#### EXERCISE DIRECTIONS:
Render every line of the items below as a numbered list, skipping blank lines and leaving out the pictures.

begin

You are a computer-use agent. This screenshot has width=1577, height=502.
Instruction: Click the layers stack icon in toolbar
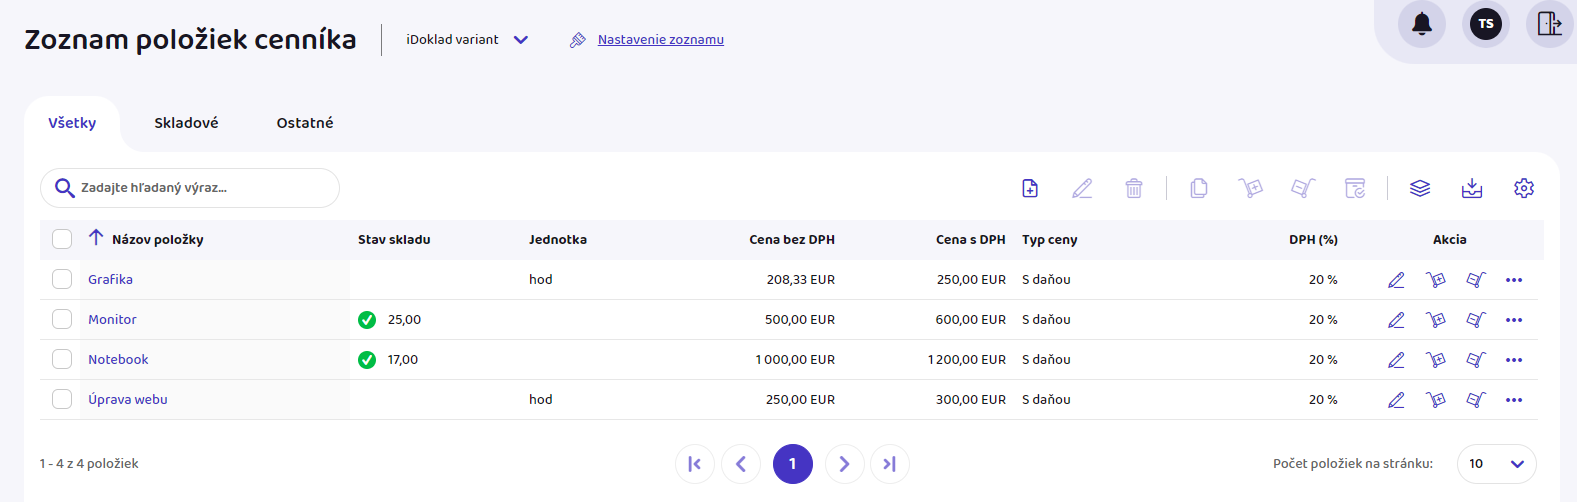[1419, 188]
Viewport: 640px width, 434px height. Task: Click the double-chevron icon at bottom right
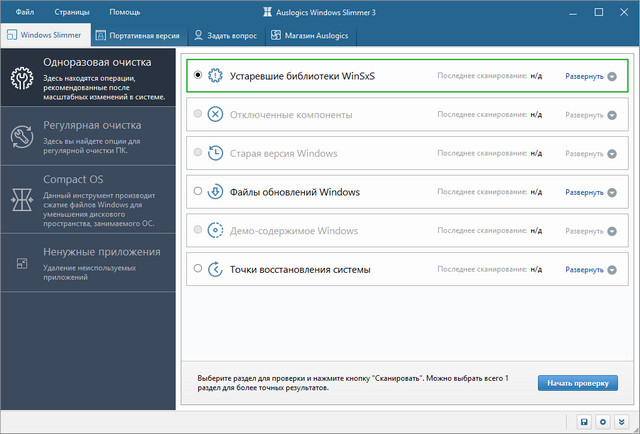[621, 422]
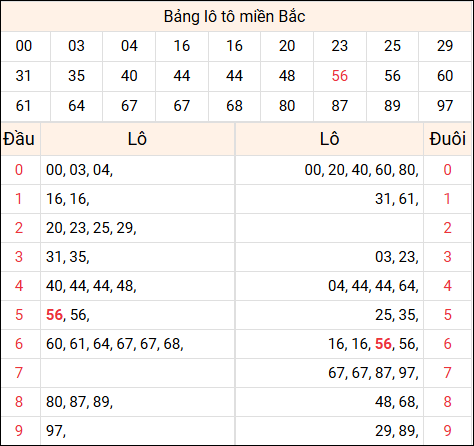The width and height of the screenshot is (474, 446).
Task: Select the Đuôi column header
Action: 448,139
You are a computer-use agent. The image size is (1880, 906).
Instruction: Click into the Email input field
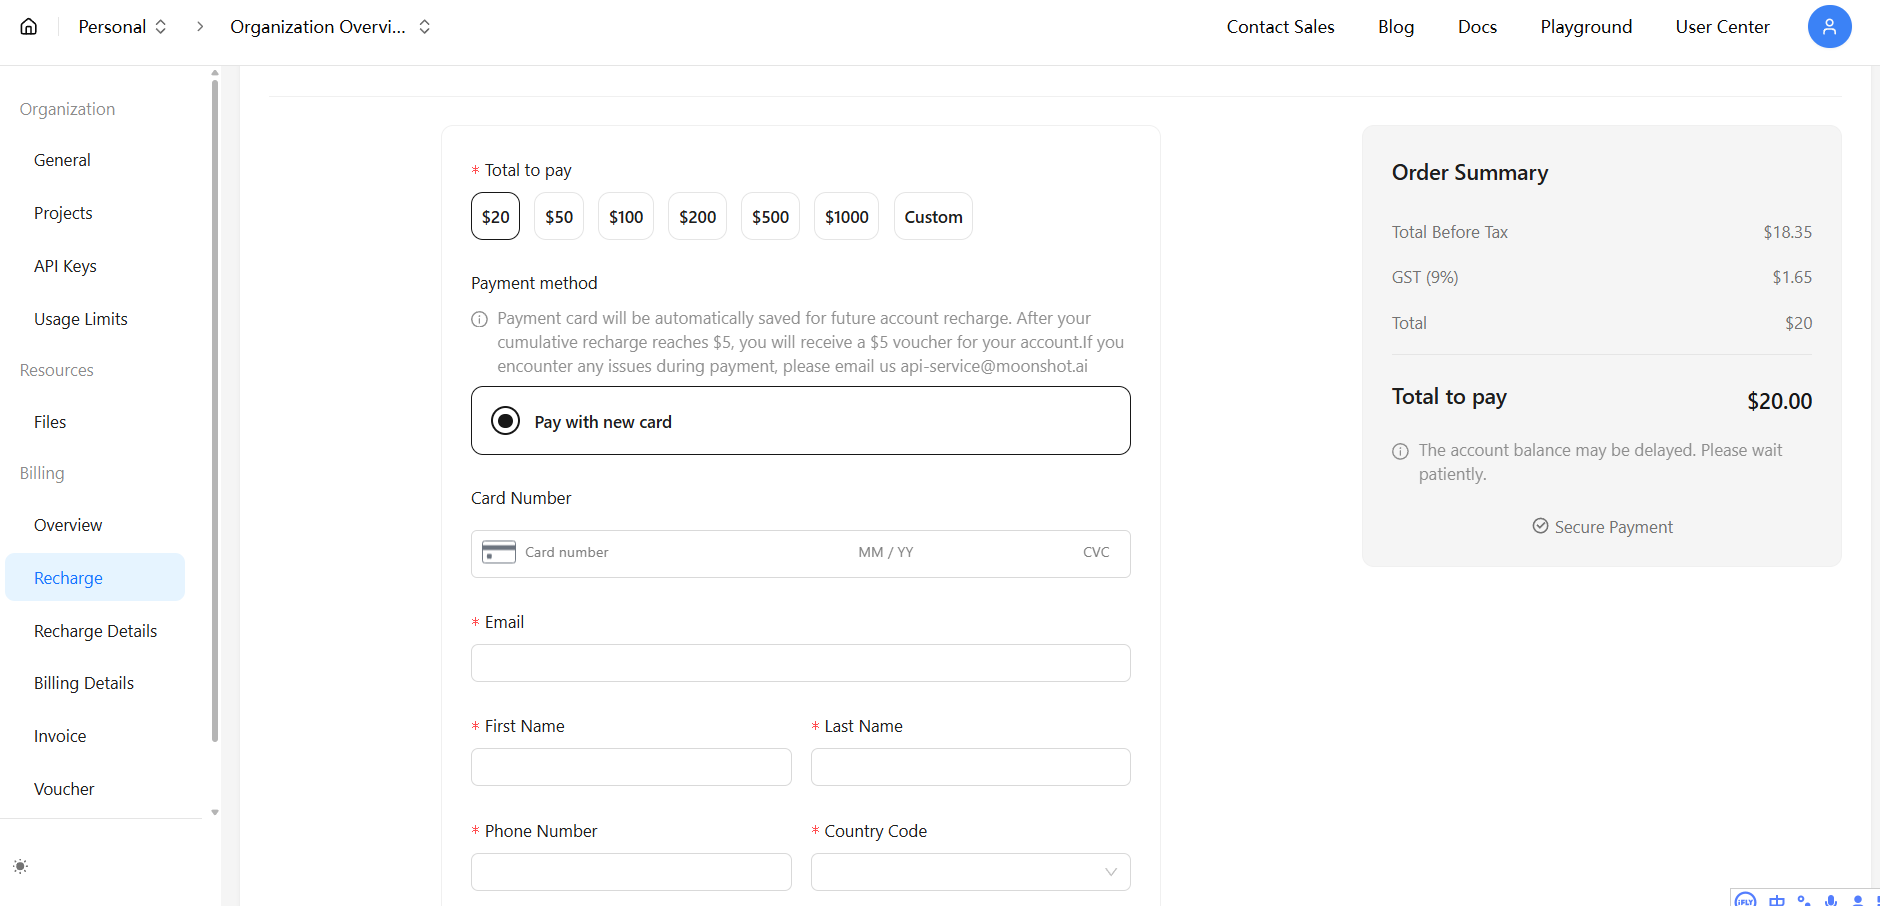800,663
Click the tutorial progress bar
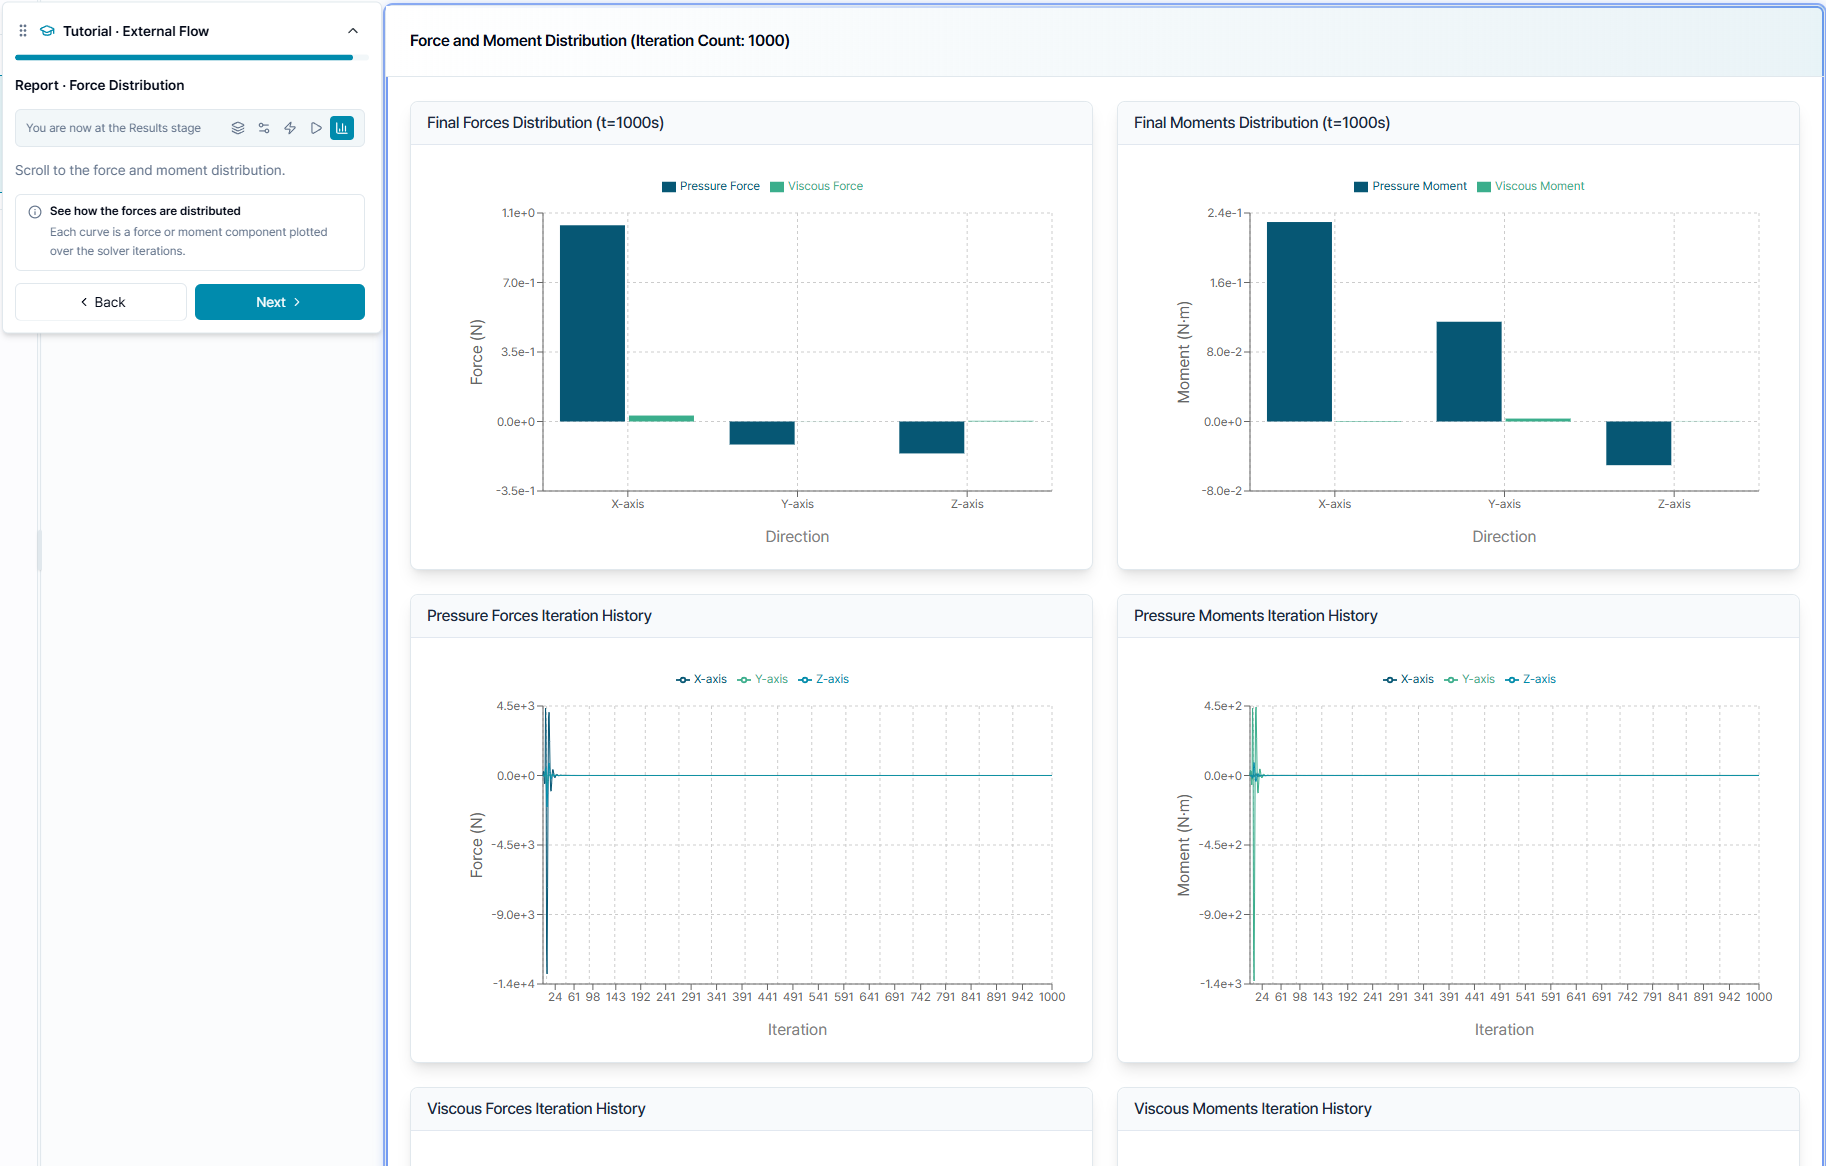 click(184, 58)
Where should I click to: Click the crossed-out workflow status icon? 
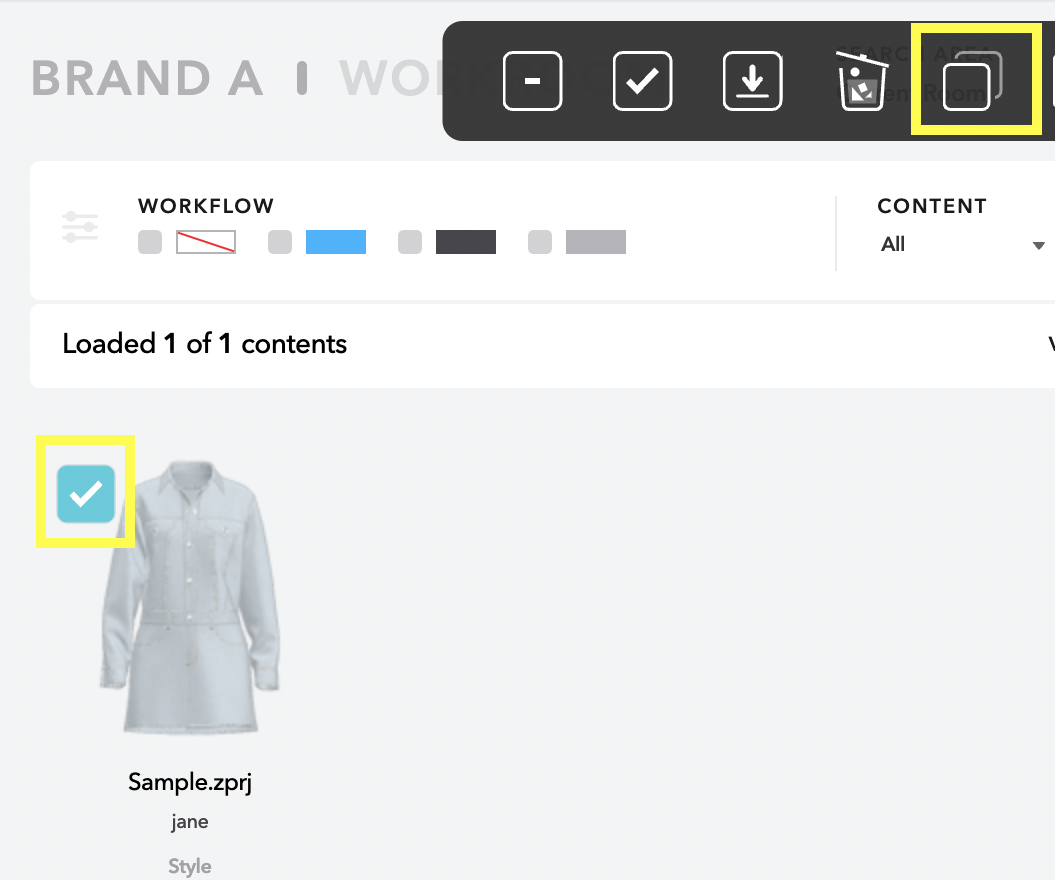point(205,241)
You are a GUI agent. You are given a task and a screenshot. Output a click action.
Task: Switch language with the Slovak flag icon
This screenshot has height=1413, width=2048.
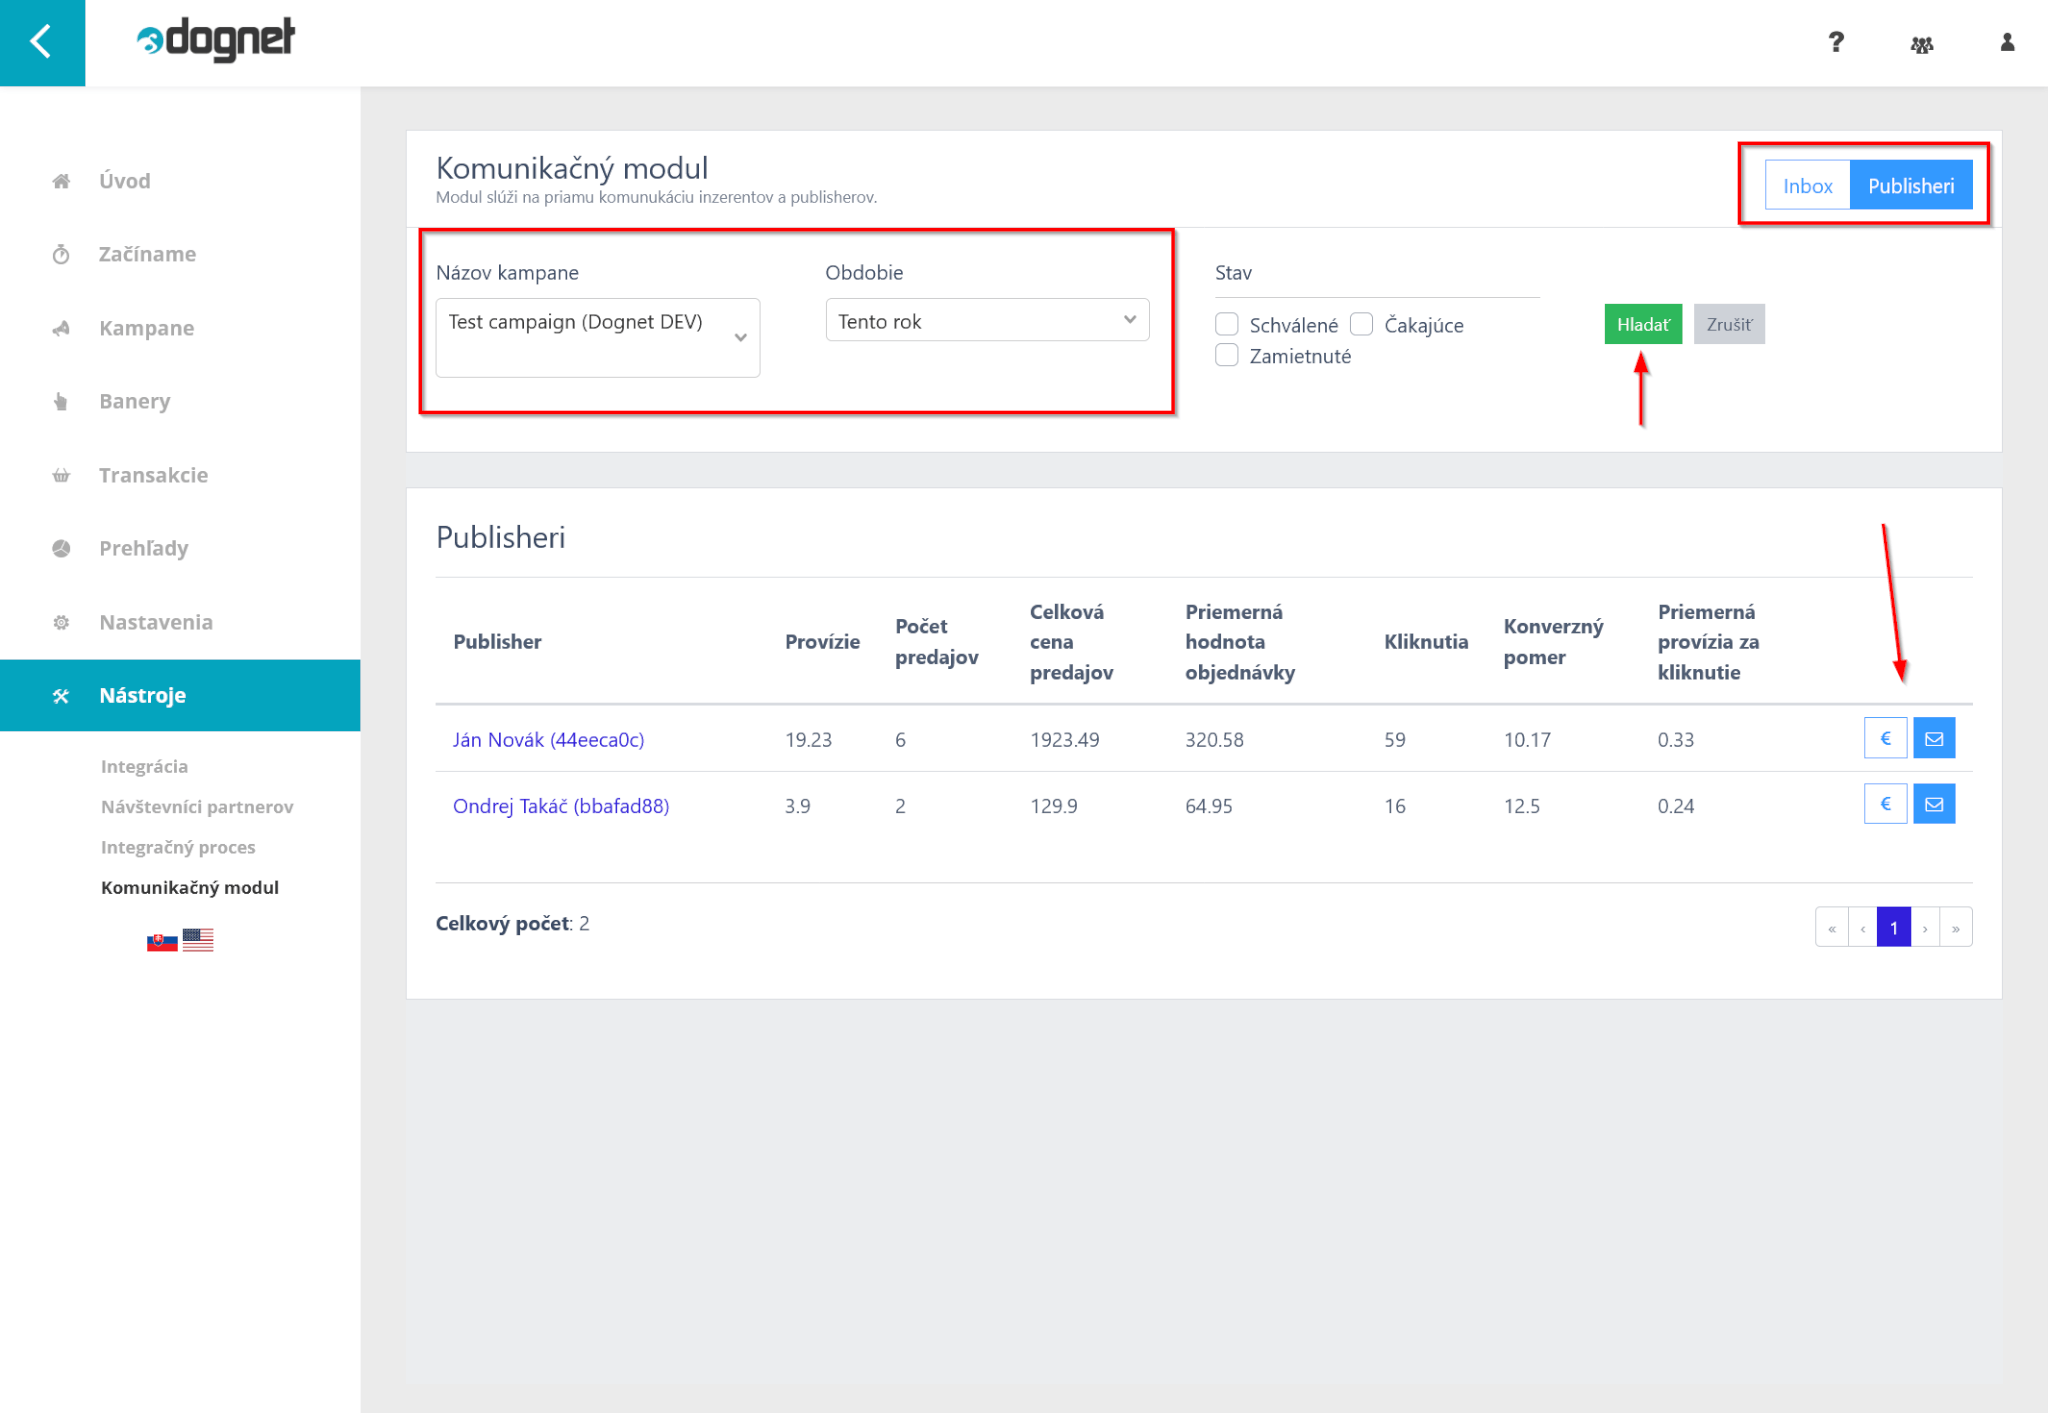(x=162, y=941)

end

#### SOLUTION TO THIS PROBLEM:
1. You are a computer-use agent. This screenshot has width=1577, height=502.
2. Instruction: Click the layers stack icon in toolbar
3. [1419, 188]
4. Viewport: 640px width, 434px height. Task: Click the double-chevron icon at bottom right
5. [621, 422]
6. The width and height of the screenshot is (474, 446).
7. Task: Select the Đuôi column header
8. Action: 448,139
9. You are a computer-use agent. The image size is (1880, 906).
10. Instruction: Click into the Email input field
11. 800,663
12. Click the tutorial progress bar
13.  click(184, 58)
14. Where should I click to: Click the crossed-out workflow status icon? 
15. point(205,241)
16. You are a GUI agent. You are given a task and a screenshot. Output a click action.
17. Task: Switch language with the Slovak flag icon
18. This screenshot has height=1413, width=2048.
19. (x=162, y=941)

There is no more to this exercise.